Rewrite the records as a two-column CSV with the columns "instruction" and "action", starting with the line with "Task: Click the download icon in Exportar" and going on through the line with "Action: pyautogui.click(x=900, y=358)". Give one row per record, with its text and its answer each in a single quoted field and any line breaks replaced by spaces.

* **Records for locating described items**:

◇ ◇ ◇ ◇

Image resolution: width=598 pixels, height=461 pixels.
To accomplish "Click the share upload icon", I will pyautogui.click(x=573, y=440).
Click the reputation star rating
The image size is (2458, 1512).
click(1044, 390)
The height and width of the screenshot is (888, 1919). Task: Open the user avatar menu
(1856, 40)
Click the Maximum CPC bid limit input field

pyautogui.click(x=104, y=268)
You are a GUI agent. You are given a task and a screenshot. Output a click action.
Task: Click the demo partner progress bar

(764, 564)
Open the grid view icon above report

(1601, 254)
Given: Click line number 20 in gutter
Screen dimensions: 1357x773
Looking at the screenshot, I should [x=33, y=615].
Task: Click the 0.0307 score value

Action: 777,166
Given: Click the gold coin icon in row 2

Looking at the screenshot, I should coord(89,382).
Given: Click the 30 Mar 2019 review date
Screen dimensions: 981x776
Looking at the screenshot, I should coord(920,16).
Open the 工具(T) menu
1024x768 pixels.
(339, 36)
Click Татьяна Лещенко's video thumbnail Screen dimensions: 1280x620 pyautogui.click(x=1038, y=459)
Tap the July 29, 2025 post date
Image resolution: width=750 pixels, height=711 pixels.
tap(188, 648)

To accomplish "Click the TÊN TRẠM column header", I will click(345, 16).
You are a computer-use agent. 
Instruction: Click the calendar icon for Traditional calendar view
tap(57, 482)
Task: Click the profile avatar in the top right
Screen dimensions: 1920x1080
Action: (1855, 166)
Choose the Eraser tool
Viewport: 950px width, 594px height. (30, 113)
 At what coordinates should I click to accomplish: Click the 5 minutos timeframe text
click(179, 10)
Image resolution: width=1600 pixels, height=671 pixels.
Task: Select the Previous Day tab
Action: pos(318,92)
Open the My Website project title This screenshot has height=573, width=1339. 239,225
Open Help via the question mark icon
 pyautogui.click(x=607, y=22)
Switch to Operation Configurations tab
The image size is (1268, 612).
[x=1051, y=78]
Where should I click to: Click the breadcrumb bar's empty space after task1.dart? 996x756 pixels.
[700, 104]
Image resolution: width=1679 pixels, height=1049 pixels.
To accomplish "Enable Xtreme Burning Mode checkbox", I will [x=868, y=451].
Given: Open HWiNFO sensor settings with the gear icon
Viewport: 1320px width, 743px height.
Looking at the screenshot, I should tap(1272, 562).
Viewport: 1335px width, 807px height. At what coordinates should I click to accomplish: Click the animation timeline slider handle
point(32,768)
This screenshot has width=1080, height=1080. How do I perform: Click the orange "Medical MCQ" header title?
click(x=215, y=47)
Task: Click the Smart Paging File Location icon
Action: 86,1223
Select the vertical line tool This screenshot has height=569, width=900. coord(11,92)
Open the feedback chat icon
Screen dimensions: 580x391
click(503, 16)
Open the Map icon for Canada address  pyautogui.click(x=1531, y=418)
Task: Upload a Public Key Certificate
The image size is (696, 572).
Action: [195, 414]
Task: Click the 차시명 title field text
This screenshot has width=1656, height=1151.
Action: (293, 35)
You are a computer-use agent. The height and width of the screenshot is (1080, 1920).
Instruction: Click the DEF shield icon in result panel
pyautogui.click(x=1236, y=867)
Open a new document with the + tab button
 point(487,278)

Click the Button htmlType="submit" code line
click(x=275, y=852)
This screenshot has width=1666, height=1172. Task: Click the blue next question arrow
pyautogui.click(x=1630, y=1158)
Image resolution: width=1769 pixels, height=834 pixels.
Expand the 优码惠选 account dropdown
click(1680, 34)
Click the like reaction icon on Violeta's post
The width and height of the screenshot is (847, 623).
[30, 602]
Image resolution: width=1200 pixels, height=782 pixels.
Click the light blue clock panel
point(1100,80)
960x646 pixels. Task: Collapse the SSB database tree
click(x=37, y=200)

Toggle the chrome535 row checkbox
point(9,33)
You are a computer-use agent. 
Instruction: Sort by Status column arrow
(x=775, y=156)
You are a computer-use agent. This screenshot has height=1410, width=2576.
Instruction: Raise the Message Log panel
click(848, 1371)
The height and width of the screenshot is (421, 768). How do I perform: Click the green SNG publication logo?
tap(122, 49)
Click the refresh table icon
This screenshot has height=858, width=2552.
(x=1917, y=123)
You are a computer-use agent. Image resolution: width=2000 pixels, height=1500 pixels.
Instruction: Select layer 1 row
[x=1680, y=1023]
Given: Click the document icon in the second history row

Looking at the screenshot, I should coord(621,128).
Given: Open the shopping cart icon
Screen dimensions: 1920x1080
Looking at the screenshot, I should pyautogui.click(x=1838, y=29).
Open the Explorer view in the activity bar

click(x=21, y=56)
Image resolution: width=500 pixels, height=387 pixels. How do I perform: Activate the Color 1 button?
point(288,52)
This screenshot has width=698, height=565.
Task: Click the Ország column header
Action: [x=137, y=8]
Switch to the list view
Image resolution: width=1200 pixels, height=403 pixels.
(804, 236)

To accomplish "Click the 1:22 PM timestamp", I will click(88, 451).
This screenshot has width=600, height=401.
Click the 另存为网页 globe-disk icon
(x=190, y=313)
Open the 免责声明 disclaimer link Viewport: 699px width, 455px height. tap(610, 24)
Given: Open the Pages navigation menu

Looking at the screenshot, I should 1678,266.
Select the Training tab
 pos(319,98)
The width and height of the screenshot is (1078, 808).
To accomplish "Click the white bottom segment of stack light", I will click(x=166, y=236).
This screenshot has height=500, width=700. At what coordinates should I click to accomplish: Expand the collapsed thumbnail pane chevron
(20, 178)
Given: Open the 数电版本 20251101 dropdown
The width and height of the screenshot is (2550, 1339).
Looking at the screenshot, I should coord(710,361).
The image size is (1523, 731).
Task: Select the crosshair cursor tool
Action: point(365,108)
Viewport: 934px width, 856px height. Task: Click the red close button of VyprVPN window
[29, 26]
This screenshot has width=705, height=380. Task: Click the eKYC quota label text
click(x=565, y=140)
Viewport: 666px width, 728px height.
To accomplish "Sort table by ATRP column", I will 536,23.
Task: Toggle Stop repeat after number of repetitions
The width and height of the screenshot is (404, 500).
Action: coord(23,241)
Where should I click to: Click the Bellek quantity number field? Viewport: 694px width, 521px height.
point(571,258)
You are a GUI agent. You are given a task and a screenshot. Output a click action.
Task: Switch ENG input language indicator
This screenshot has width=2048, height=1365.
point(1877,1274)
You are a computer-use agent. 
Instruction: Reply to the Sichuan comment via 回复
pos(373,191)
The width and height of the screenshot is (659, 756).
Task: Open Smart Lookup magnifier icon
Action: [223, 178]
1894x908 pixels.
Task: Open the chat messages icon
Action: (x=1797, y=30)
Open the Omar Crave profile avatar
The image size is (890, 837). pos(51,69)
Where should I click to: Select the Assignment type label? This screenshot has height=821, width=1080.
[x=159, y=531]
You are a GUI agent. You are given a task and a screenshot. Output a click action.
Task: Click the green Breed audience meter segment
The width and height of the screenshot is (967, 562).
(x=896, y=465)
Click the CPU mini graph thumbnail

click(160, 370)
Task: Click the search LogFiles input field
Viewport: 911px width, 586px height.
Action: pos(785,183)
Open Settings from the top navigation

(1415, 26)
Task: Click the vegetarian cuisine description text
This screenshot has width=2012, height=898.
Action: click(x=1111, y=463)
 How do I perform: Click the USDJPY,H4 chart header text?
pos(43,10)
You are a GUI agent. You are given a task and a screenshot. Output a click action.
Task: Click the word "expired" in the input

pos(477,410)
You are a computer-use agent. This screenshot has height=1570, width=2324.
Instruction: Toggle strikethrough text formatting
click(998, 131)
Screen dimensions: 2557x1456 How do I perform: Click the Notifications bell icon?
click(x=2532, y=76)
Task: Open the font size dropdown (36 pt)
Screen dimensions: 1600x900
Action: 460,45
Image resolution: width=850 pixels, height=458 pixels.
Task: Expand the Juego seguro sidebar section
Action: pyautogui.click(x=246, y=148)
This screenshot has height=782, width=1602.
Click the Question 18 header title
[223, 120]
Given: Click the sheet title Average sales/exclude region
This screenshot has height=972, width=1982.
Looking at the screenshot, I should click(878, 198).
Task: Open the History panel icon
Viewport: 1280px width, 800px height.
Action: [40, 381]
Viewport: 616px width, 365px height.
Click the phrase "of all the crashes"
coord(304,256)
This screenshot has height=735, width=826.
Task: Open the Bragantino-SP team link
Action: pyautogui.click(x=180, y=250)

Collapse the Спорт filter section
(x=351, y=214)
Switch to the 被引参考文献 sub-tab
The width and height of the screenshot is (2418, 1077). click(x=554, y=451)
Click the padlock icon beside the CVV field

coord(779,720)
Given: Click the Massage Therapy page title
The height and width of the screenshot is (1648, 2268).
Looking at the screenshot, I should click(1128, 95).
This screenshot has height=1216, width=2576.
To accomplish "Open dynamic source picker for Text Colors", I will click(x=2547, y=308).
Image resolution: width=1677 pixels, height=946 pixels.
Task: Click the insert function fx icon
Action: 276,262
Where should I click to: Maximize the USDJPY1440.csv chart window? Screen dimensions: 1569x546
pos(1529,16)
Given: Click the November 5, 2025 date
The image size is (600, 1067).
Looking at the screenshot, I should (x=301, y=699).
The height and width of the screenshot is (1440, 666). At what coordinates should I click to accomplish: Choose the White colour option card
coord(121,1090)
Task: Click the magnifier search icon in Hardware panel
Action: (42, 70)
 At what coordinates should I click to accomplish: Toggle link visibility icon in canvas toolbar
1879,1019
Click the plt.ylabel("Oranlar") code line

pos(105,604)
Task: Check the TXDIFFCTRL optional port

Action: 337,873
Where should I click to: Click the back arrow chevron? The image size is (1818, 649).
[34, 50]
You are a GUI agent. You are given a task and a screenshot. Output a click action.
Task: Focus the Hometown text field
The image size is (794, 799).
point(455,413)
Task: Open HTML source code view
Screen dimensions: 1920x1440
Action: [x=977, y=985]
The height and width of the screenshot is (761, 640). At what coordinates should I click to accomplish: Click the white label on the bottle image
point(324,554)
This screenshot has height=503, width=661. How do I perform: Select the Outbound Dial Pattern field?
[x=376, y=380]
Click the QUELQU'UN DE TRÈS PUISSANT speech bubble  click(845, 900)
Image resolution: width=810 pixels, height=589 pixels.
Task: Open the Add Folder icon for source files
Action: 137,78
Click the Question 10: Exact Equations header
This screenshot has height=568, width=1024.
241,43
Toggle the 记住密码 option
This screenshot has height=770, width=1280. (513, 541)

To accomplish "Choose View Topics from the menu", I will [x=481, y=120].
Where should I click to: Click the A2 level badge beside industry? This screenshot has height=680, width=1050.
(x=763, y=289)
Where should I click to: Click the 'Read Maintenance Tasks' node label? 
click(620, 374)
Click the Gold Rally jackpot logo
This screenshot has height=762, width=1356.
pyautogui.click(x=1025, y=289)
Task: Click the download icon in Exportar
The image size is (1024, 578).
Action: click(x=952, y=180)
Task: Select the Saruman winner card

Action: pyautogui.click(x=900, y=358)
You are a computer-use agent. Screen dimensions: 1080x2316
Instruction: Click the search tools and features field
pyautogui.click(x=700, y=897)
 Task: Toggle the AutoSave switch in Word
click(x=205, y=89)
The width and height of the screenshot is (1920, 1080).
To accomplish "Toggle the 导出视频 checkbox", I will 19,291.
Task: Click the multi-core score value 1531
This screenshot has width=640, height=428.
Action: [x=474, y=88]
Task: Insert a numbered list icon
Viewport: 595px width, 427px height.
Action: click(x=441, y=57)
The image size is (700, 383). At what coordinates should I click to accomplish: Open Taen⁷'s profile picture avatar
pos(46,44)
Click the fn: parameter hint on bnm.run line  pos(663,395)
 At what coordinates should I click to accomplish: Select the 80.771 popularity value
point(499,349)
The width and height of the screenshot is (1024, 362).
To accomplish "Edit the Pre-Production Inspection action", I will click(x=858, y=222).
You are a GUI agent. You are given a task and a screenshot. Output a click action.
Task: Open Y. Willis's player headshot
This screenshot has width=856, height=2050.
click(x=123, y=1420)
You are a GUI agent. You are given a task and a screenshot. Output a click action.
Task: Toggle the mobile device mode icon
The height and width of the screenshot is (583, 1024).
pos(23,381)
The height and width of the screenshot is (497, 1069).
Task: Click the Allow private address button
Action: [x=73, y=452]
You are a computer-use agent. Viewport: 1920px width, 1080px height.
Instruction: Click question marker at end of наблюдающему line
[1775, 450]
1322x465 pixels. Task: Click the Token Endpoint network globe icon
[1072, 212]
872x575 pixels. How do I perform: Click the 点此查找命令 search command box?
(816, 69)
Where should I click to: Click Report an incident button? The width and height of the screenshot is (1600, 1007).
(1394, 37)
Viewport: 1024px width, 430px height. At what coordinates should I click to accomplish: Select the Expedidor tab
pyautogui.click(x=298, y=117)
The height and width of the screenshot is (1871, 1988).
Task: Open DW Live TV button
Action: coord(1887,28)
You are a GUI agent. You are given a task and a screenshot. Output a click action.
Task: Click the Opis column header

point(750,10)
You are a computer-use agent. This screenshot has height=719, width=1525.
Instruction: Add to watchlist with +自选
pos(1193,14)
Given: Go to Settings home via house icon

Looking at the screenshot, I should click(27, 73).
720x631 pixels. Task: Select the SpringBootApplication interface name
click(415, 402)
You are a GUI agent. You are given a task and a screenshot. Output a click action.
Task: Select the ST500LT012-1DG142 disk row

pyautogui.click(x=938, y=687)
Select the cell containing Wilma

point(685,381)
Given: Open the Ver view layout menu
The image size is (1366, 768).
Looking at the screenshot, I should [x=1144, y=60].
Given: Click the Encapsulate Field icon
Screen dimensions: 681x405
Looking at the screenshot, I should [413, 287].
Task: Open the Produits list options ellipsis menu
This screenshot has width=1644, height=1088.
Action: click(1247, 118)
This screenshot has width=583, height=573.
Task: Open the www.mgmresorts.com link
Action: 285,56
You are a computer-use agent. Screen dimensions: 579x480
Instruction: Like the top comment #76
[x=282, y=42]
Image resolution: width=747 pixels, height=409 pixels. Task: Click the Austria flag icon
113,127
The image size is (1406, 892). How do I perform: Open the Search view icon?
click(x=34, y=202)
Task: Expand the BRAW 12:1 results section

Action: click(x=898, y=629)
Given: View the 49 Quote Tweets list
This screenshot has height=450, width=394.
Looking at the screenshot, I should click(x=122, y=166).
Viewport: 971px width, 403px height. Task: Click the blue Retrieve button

◇ ◇ ◇ ◇

* **The reply**:
instruction,action
"Task: Click the download icon in Exportar The image size is (1024, 578).","Action: click(x=952, y=180)"
"Task: Select the Saruman winner card","Action: pyautogui.click(x=900, y=358)"